One hundred and four (55.6%) patients had a history of smoking, and 35 (18.7%) were HIV-positive patients. Of the 129 NTM-positive patients (mean age 42.3 ± 8.1 years; age range 26 to 78 years), 79 (61.2%) were males, and 50 (38.8%) were females.

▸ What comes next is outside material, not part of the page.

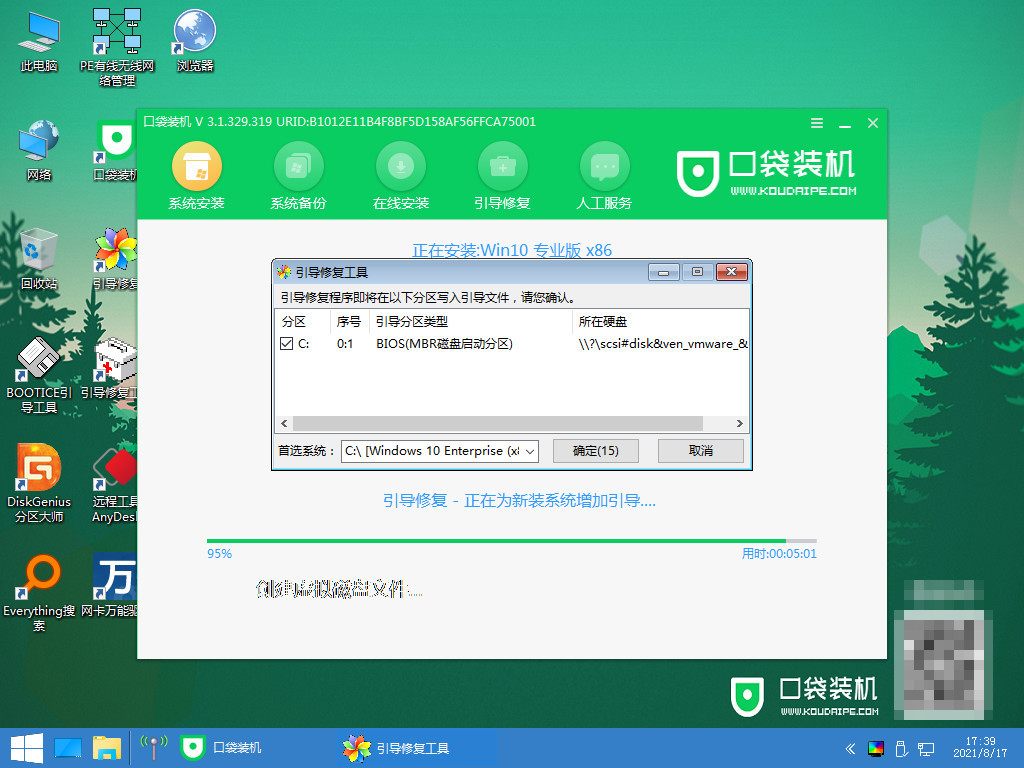
Task: Uncheck the C: partition checkbox
Action: click(285, 343)
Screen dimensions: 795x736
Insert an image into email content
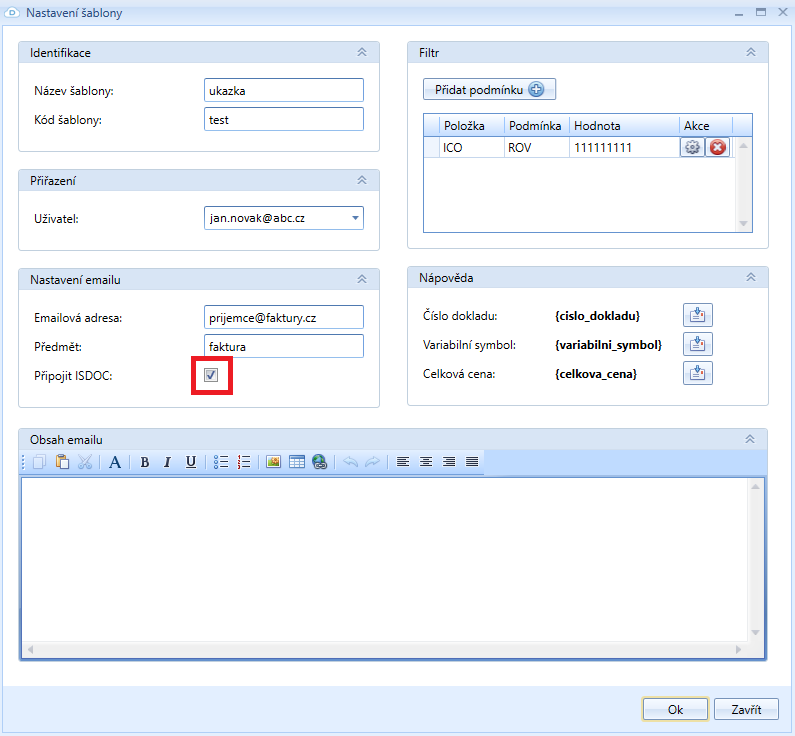point(273,462)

The majority of the NTM-positive patients (n = 53, 41.1%) were in the age group of 51 - 70 years, followed by 39 (30.2%) patients in the age group of 31 - 50 years. Sixty-seven (51.9%) patients had a history of smoking, and 12 (9.3%) were HIV-positive patients. Except for the presence of a higher HIV rate (P = 0.0213) in the overall culture-positive patients, there was no significant difference (P > 0.05) in the demographics of the overall positive and NTM positive patients (Table 1).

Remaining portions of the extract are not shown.